As far as the baby is concerned, the most dangerous journey most of us will ever take is the 5 inches down the birth canal!

Boris said...

Um, Cathie, the first part of the post is fictitious. If you click the bolded text you'll find out where I'm coming from with it.

Cathie from Canada said...

Sorry, I'm dim today.

Boris said...

No worries, it was a little puzzle anyway. :)

Edstock said...

2035? Should be doable, 24 years from now, and certainly within 50 years.

Right now, building the support matrix to serve as a placenta is the challenge. Progress is being made.

Niles said...

So, instead of investing monies into the lives, health and education of women and shifting cultural priorities so pregnancy isn't seen as an ickygross wimmins thing that -wastes-time-of-important-people-who-tend-not-to-be-women, they'd rather invest billions in vats and dispense with worrying themselves about women altogether, especially if they combine it with not needing eggs.

Yeah, that sounds about right for the storyline. And then who controls the population from the most basic moments of life. A corporatist profit model? Nothing bad ever comes of that.

And then at some point any woman who has a baby using her own biology, outside a vat, will be seen as gross and crude.
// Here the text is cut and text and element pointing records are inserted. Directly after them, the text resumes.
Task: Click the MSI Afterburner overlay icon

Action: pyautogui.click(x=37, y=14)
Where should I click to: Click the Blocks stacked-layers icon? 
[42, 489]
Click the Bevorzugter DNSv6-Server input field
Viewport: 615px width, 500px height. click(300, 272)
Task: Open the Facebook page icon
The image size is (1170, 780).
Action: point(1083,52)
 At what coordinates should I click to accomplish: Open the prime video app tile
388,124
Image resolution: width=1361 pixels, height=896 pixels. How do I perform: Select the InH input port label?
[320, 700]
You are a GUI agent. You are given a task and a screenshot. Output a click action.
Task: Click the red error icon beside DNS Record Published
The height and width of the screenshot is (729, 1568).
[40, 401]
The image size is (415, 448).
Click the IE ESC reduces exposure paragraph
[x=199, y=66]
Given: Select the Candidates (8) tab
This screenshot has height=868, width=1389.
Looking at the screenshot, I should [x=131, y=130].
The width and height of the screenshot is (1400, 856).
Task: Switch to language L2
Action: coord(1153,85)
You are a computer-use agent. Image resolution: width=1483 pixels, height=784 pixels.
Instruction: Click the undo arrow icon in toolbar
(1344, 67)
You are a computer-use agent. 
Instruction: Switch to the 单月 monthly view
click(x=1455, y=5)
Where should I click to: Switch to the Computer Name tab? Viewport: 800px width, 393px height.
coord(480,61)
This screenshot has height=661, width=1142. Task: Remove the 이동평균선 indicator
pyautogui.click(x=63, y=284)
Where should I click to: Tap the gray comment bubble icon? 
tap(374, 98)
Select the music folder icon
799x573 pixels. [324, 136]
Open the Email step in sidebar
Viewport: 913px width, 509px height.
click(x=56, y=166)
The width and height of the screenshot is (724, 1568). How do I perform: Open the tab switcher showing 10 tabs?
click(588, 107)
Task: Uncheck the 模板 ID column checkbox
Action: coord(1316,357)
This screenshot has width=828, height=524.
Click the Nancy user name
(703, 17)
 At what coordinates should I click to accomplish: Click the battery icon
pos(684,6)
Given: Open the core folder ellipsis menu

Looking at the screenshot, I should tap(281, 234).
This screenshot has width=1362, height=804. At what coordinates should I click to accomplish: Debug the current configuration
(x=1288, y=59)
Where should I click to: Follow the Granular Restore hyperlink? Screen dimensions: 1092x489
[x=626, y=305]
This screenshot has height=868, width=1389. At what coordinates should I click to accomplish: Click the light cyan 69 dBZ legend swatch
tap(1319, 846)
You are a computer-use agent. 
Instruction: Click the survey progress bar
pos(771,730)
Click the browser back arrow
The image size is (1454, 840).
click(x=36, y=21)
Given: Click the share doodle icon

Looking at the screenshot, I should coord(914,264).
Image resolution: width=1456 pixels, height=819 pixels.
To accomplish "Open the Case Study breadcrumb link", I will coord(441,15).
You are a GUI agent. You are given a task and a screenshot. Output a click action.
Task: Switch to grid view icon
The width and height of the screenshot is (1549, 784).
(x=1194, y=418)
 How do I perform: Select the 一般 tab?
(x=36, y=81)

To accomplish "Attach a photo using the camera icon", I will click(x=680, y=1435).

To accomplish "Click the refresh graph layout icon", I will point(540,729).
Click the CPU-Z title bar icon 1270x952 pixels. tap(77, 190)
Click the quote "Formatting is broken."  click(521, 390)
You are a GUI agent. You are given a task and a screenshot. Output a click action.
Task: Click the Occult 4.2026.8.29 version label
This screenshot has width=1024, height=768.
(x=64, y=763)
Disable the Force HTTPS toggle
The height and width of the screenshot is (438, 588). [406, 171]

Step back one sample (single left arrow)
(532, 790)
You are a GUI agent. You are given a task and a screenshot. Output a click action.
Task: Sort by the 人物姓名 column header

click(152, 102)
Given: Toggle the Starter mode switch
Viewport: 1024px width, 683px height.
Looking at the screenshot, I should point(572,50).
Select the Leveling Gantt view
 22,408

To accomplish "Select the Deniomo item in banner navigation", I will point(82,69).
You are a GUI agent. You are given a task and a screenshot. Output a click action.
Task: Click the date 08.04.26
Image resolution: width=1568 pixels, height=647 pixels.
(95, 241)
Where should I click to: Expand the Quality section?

Next comes hey, we have this technology, let's build clone soldiers and workers and own the genetic material.

I'd like to think I'm approaching stupid paranoia on this, but recent history makes me very jaded and cynical.

Niles said...

Likely didn't make myself clear. I realize the first part is a fictional prediction. I think the world would be helped more by actually emphasizing and empowering women to make decisions about themselves, their medical needs and how they are prioritized in society. What support are women getting around pregnancies and birth so Ceasarian surgery isn't seen as a 'quick' and 'efficient' feature?

That said, sometimes extra-vaginal delivery like a c-section surgery causes LESS injury to a birthing woman than 'virtuous' biological effort. Educating women and enabling their medical options is great, so long as it goes far enough to not just put more pressure on them to be 'modern'.